Benchmark Test Data Catalog

Purpose

Systematic exploration of k-way merge input space to expose performance characteristics across all algorithm variants (LinearScan, HeapBased, LoserTree).

Key insight: Top candidates design data-driven benchmarks that systematically vary independent dimensions rather than ad-hoc “typical” cases.

Dimension Analysis

For k-way merge CollatingIterator, the critical dimensions are:

1. k (number of iterators)

Drives asymptotic complexity: O(Nk) vs O(N log k)

2. N (total elements)

Drives total work

3. Distribution (how elements spread across iterators)

Affects heap/tree balance

4. Value Pattern (how values are distributed)

Affects comparison patterns and cache behavior

5. Iterator Exhaustion Pattern

Tests end-game behavior

Test Case Matrix

Baseline Cases (Small Scale)

ID k N Distribution Pattern Purpose
baseline-k2 2 10K Uniform Random Minimal merge baseline
baseline-k3 3 10K Uniform Random Classic 3-way merge
baseline-k5 5 10K Uniform Random Small k sweet spot

Prediction: All algorithms competitive, linear scan may win on small k due to cache locality.

Small k (Linear Scan Competitive)

ID k N Distribution Pattern Purpose
small-k3-uniform 3 100K Uniform Random Linear scan favorable
small-k5-uniform 5 100K Uniform Random Linear scan still good
small-k8-uniform 8 100K Uniform Random Crossover point?
small-k3-sequential 3 100K Uniform Sequential Cache-friendly for linear scan

Prediction: Linear scan competitive or wins due to perfect cache locality, no tree overhead.

Medium k (Heap vs Tree)

ID k N Distribution Pattern Purpose
medium-k10-uniform 10 100K Uniform Random Heap/tree start to win
medium-k50-uniform 50 100K Uniform Random Clear heap/tree advantage
medium-k100-uniform 100 100K Uniform Random Log k dominates
medium-k50-skewed 50 100K Skewed Random Tests unbalanced heaps

Prediction: Heap and loser tree significantly faster than linear scan. Loser tree ~10-20% faster than heap (log k vs 2 log k comparisons).
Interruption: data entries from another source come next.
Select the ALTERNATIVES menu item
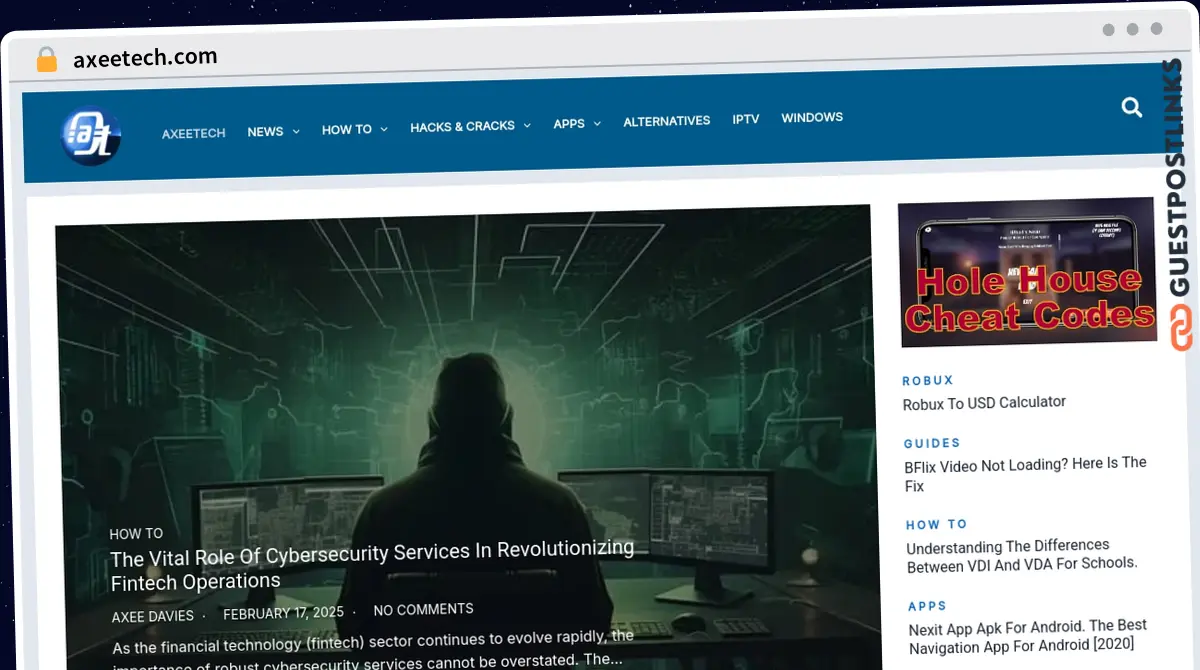1200x670 pixels. tap(666, 121)
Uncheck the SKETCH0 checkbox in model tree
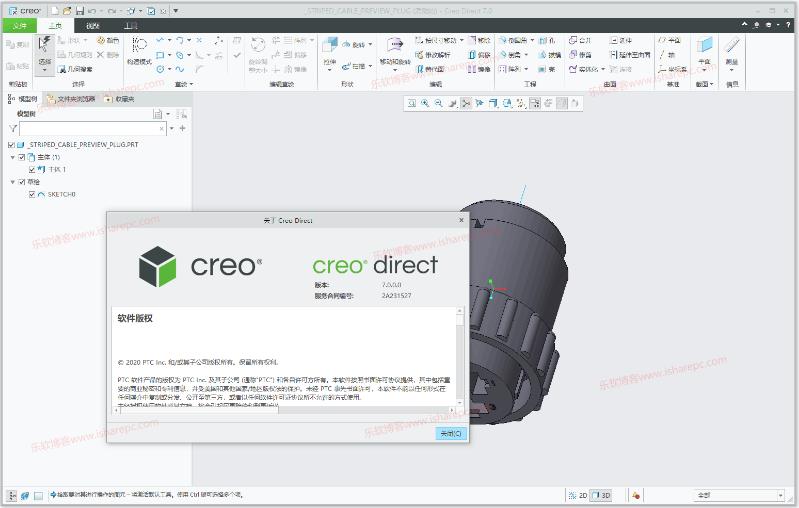Viewport: 799px width, 508px height. pos(32,194)
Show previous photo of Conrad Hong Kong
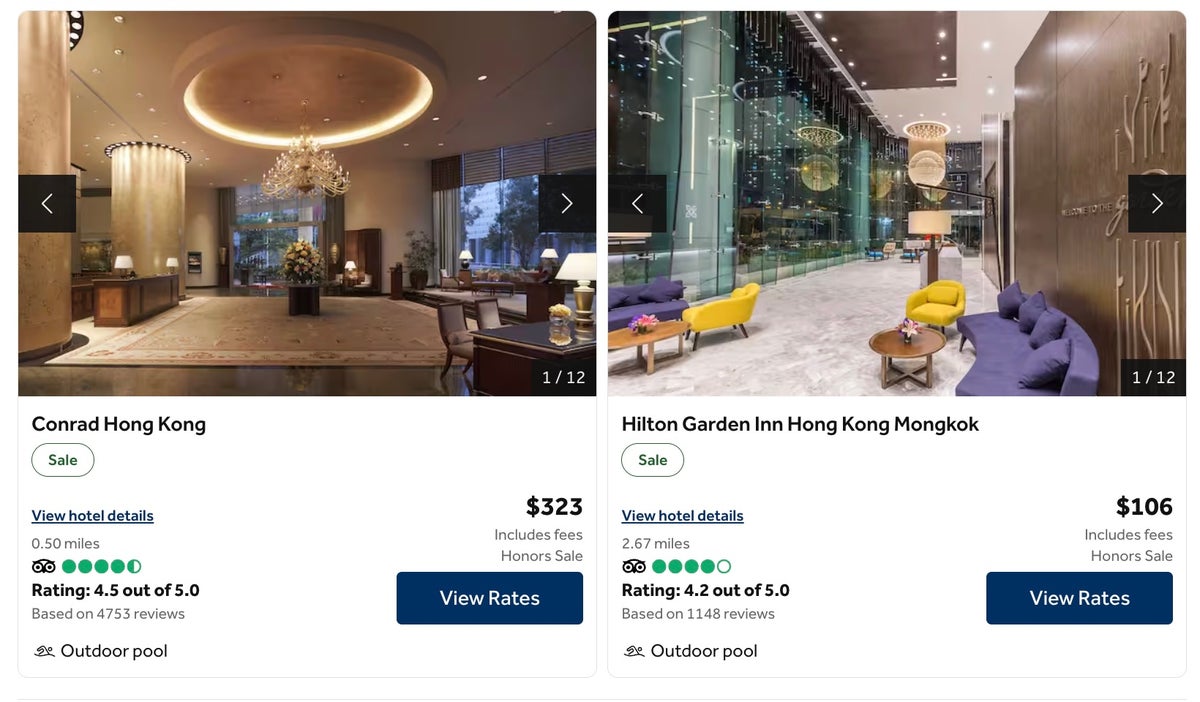 tap(47, 204)
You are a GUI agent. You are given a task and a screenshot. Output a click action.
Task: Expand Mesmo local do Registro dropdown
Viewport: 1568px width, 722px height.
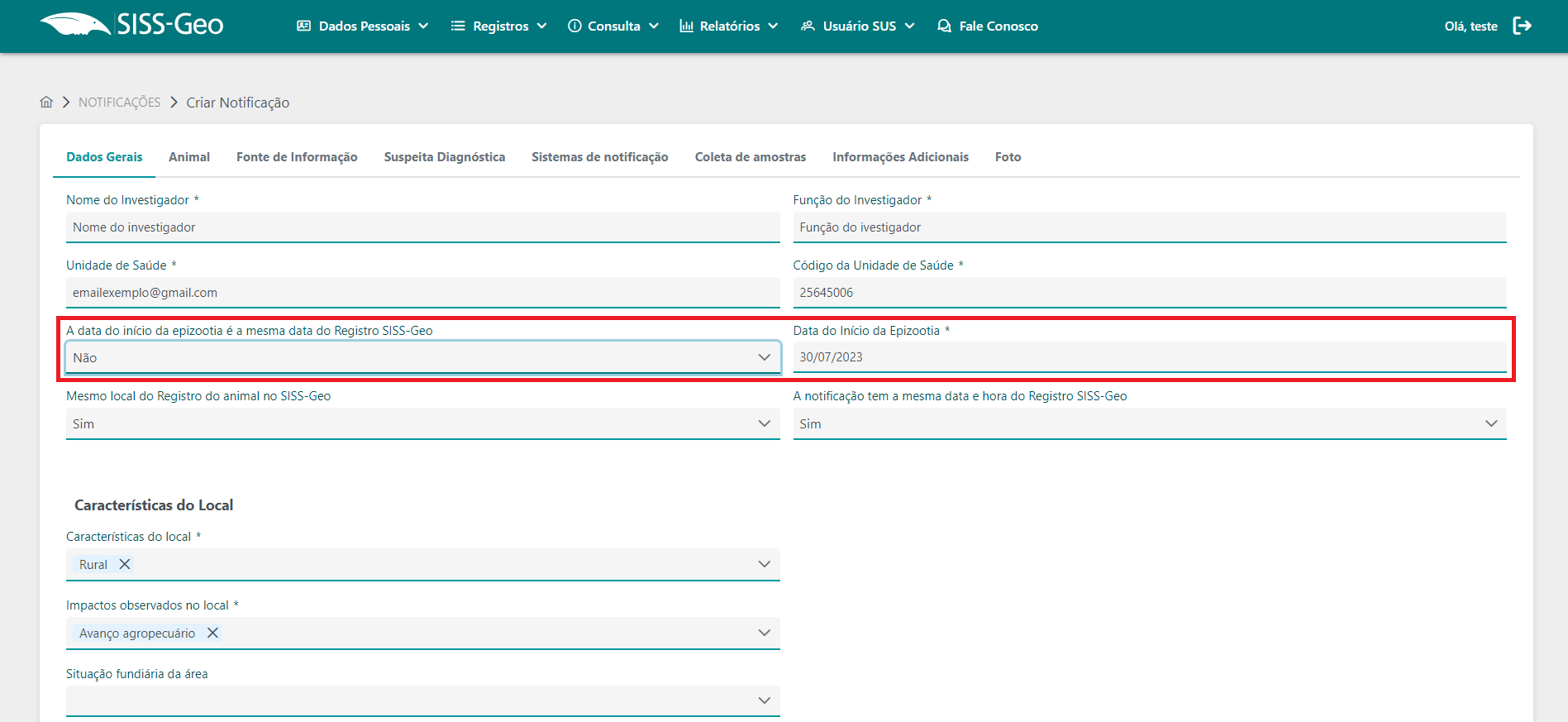(x=422, y=423)
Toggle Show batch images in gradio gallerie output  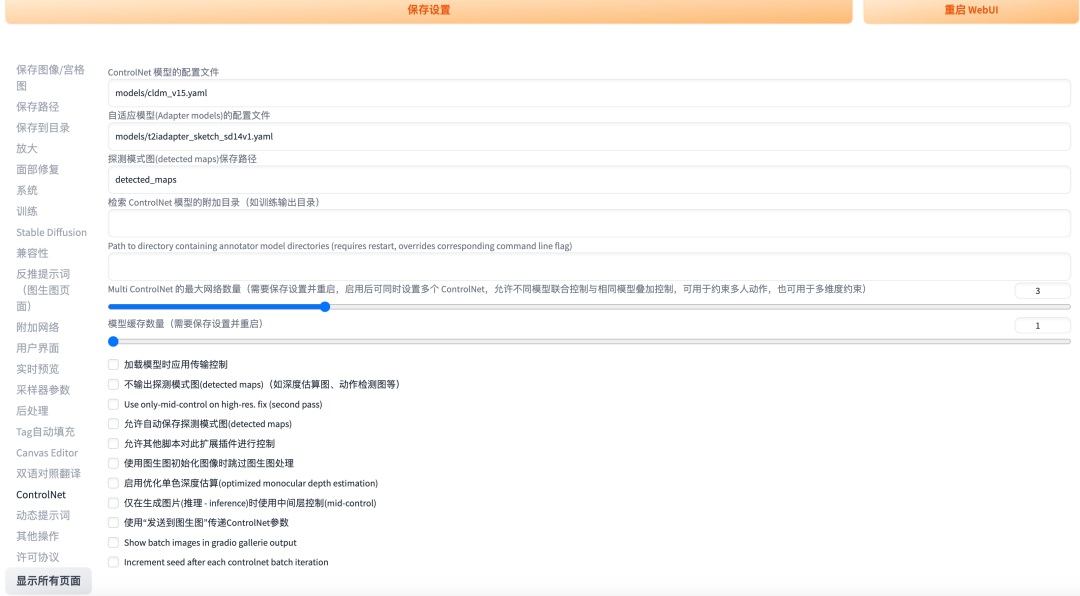(114, 543)
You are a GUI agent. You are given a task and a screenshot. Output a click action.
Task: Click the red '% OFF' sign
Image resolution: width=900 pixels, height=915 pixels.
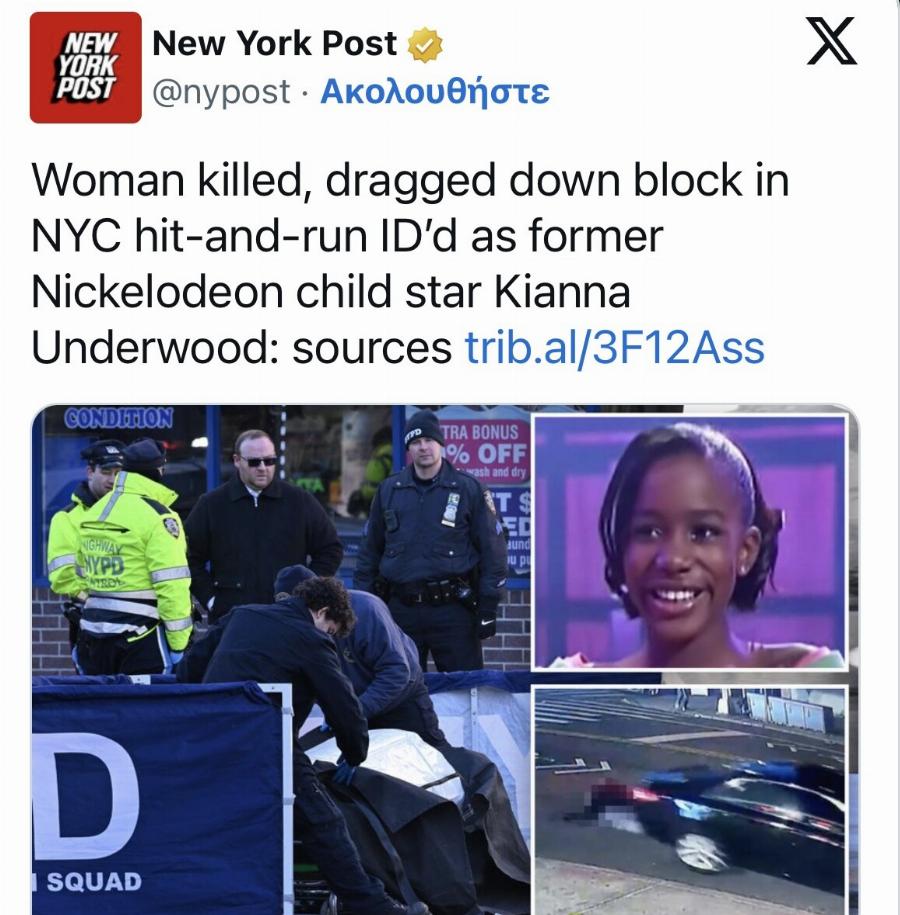point(488,453)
Large k (Loser Tree Advantage)

ID k N Distribution Pattern Purpose
large-k100-uniform 100 1M Uniform Random Loser tree pulls ahead
large-k500-uniform 500 1M Uniform Random Comparison count critical
large-k1000-uniform 1000 1M Uniform Random Maximum k tested

Prediction: Loser tree clearly fastest (half the comparisons of heap). Linear scan impractically slow.

Edge Cases

ID k N Distribution Pattern Purpose
edge-k1-single 1 100K N/A Random Degenerate passthrough
edge-k10-empty 10 0 All empty N/A Handle empty gracefully
edge-k100-tiny 100 1K Uniform Random Overhead dominates
edge-k10-onesided 10 100K Single-dominant Random 99% in one iterator

Prediction: k=1 all equal (passthrough), empty all equal (trivial), overhead cases unpredictable, one-sided favors simpler algorithms.

Adversarial Cases

ID k N Distribution Pattern Purpose
adversarial-alternating 10 100K Uniform Alternating Maximize comparisons
adversarial-clustered 50 100K Uniform Clustered Poor cache locality
adversarial-sequential-reverse 10 100K Uniform Reverse sequential Worst-case for some algorithms

Prediction: Adversarial cases stress algorithms differently. Alternating maximizes comparison cost (favors loser tree). Clustered stresses cache (favors linear scan’s locality).

Realistic Cases

ID k N Distribution Pattern Description
realistic-log-merge 20 500K Power-law Random Simulates merging log segments (few large, many small)
realistic-db-index 50 1M Uniform Clustered Simulates database index merge
realistic-timeseries 100 1M Uniform Sequential Simulates timeseries data merge

Prediction: Realistic cases favor heap/loser tree. Real workloads typically have k ≥ 10.

Total Test Cases

Total: 24 test cases

Plus JMH parameterization will cross some dimensions for total ~50-100 benchmark combinations.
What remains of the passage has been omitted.